PROBLEM STATEMENT
Rewrite the stretch of the coronavirus article from "The number on" through "the need arises.", putting "regular duties" in place of "normal duties".

-- SOURCE TEXT follows --

Coronavirus: Armed forces set to dramatically reduce personnel in ‘COVID Support Force’
The armed forces are set to dramatically reduce the number of personnel in their “COVID Support Force”, Sky News has been told.
The military has had 20,000 personnel, including reservists, on high-readiness alert since March.
So far 4,000 of them have been used.
The number on high-readiness alert is set to reduce to fewer than 10,000 in the coming days, reflecting the changing approach to tackling the virus.
James Heappey MP, the armed forces minister, told Sky News it was time to rebalance the force so they could return to normal duties in time.
He said: “What we are now in a position to do is to say we don’t need 20,000 people at high readiness. That doesn’t mean the people have gone anywhere. They’re still there, they’re still available to respond and we can return them to high readiness if the need arises.

-- SOURCE TEXT concluded --
-- STUDY MATERIAL follows --

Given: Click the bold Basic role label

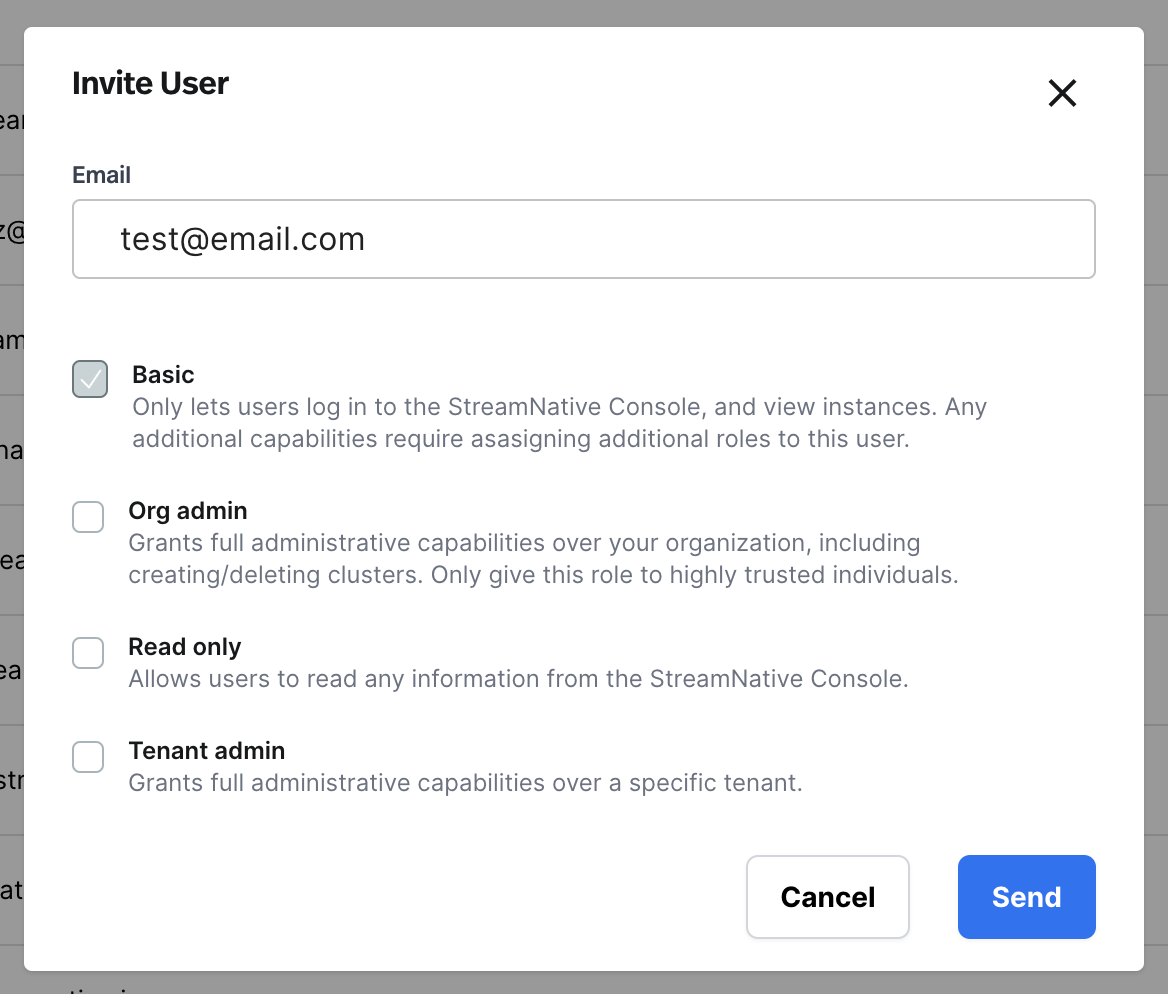Looking at the screenshot, I should pyautogui.click(x=163, y=375).
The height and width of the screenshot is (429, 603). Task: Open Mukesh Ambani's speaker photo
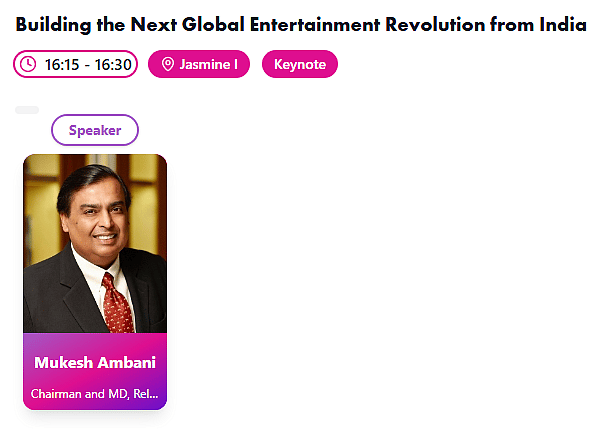[x=95, y=243]
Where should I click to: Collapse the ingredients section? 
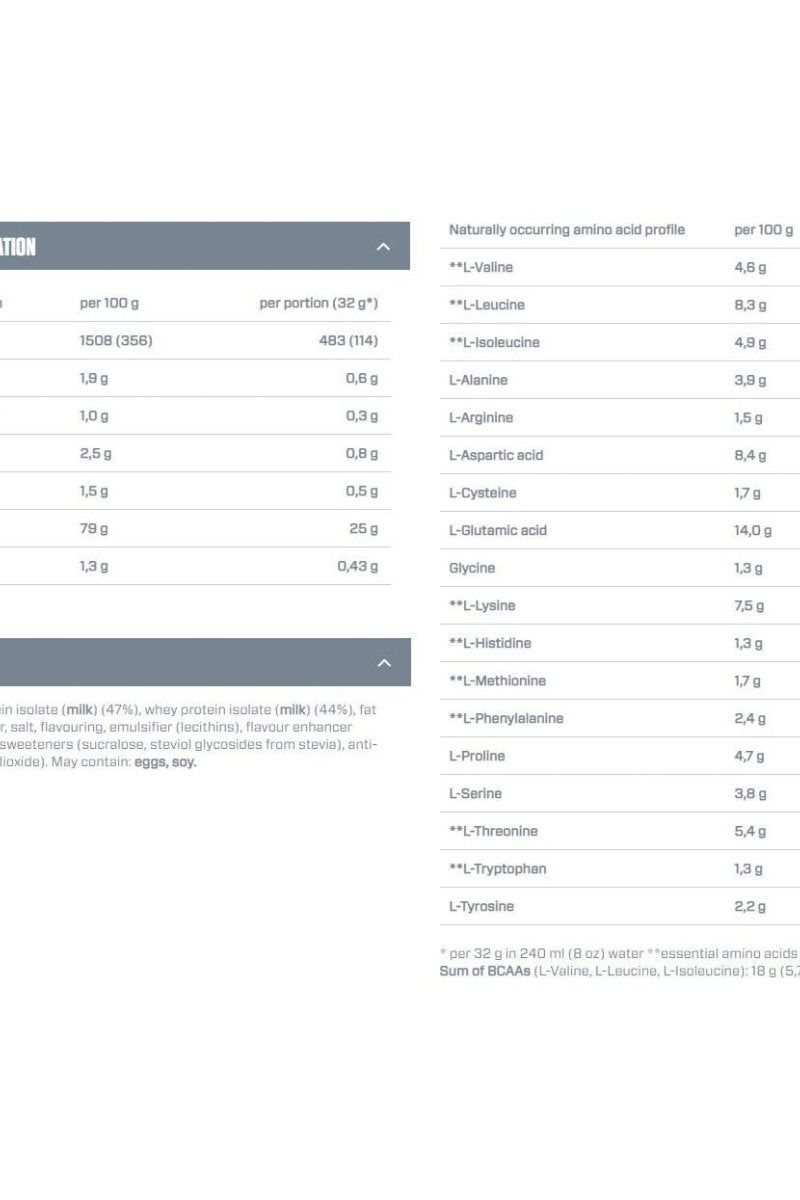point(383,661)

-- STUDY MATERIAL concluded --

WRITTEN ANSWER
The number on high-readiness alert is set to reduce to fewer than 10,000 in the coming days, reflecting the changing approach to tackling the virus.
James Heappey MP, the armed forces minister, told Sky News it was time to rebalance the force so they could return to regular duties in time.
He said: “What we are now in a position to do is to say we don’t need 20,000 people at high readiness. That doesn’t mean the people have gone anywhere. They’re still there, they’re still available to respond and we can return them to high readiness if the need arises.